[Entries taken from a collection]
************
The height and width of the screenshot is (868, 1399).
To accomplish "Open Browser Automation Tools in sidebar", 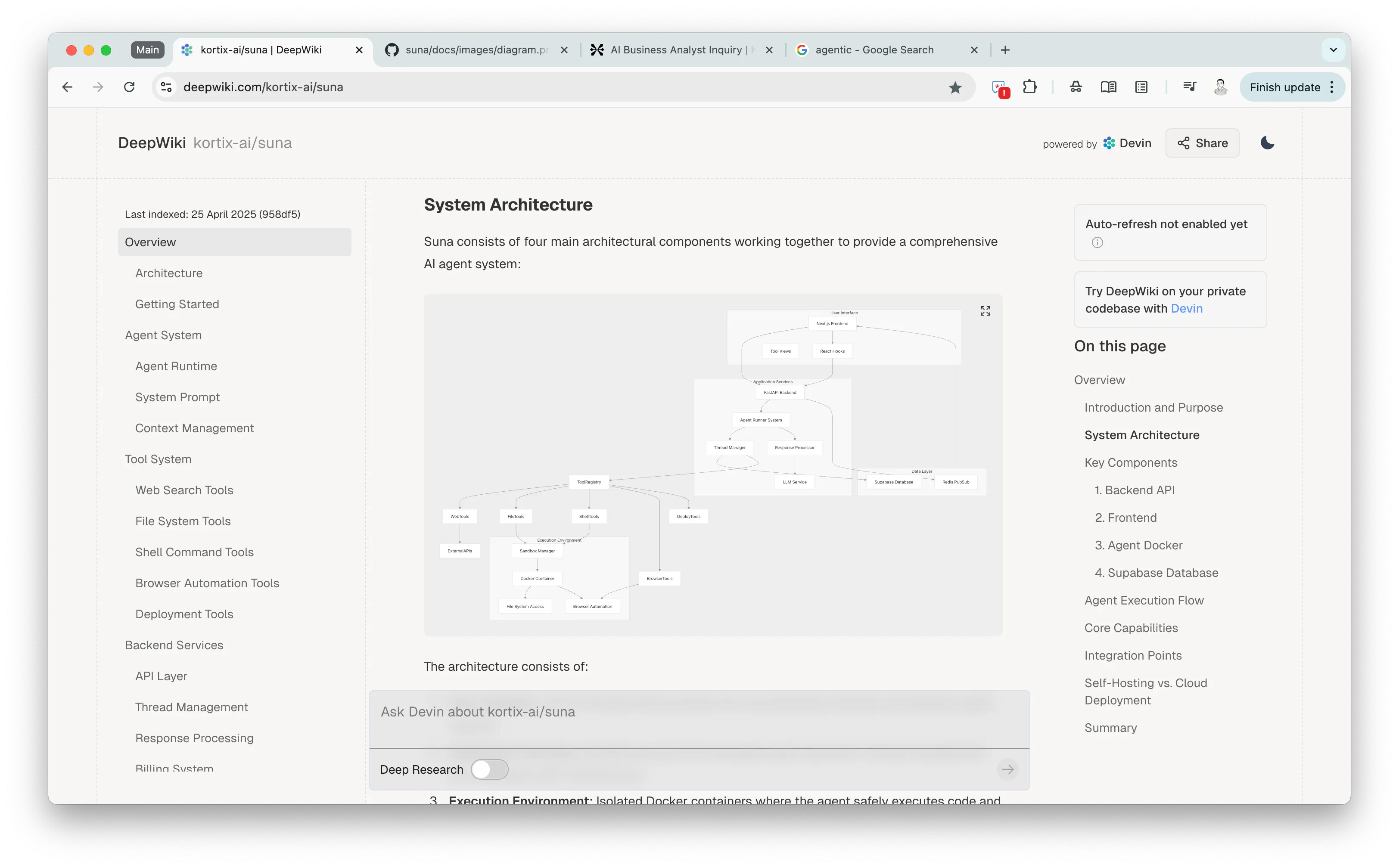I will (207, 583).
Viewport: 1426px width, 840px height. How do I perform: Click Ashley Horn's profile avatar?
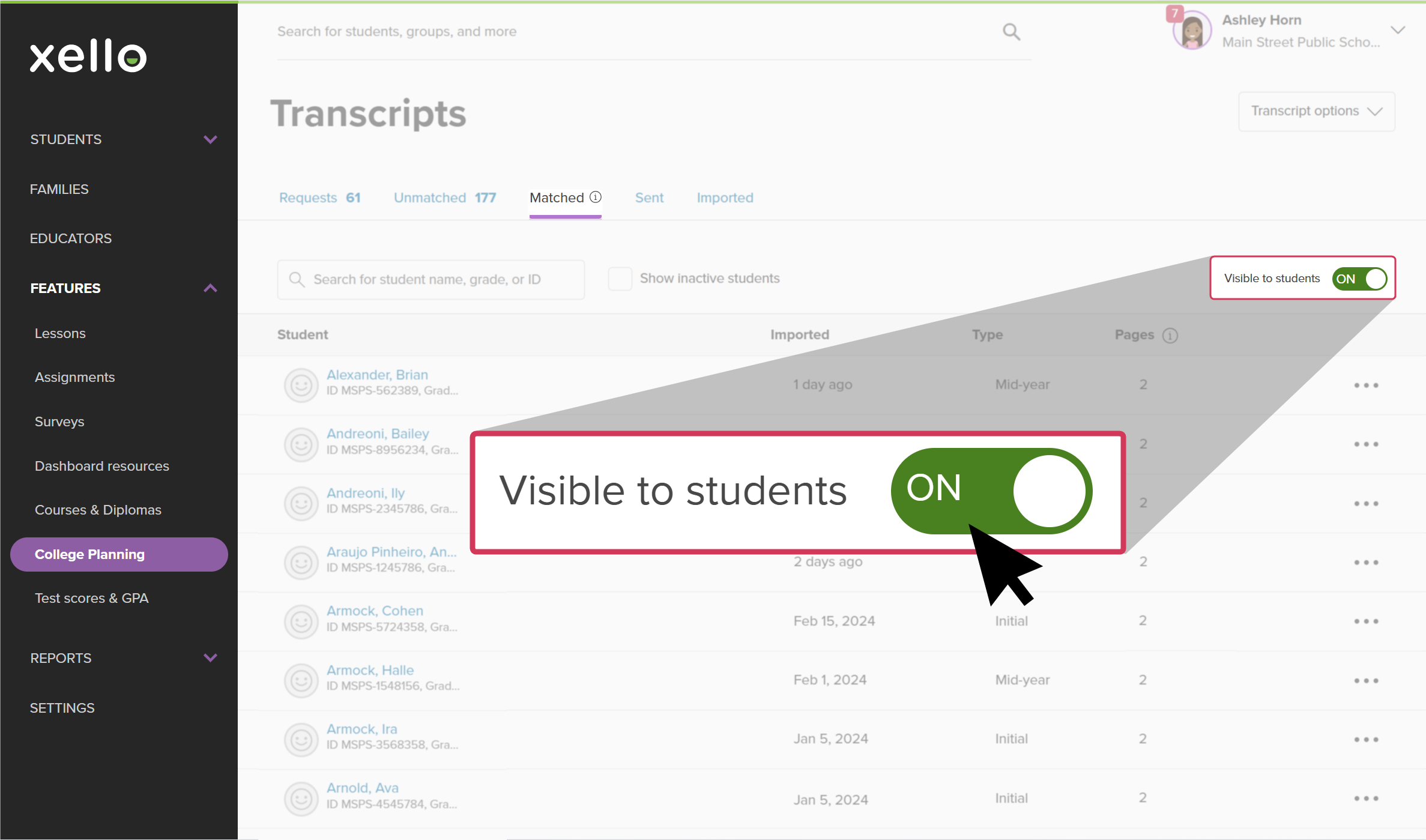point(1192,31)
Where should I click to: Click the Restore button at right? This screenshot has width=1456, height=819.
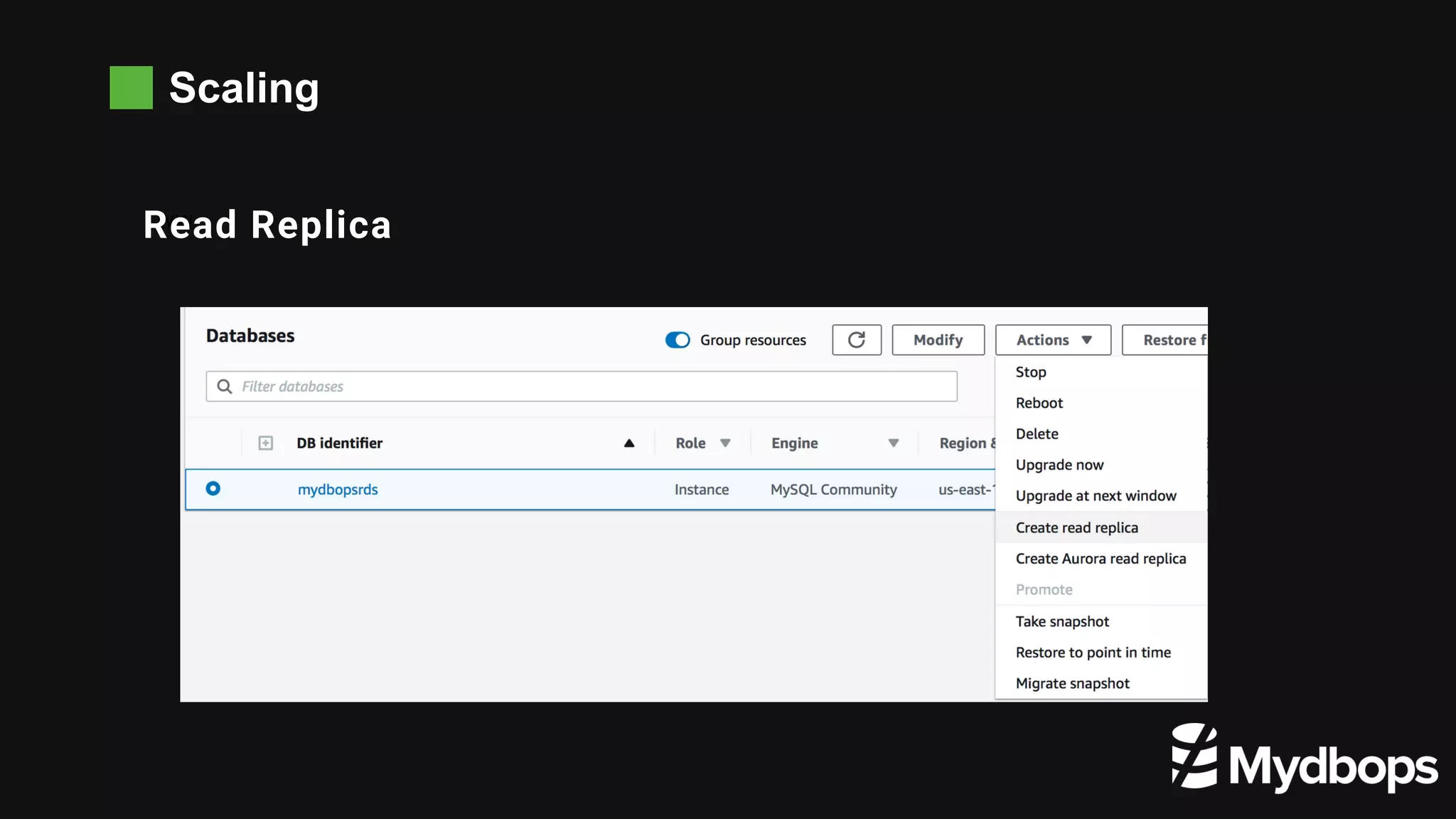[x=1166, y=340]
************
EXERCISE PROMPT → Each line from the one holding "Where should I" through the last line of the records above must be duplicated exactly, and pictures must not be.

SOLUTION TO THIS EXERCISE →
Where should I click to: Click the Restore button at right? This screenshot has width=1456, height=819.
[x=1166, y=340]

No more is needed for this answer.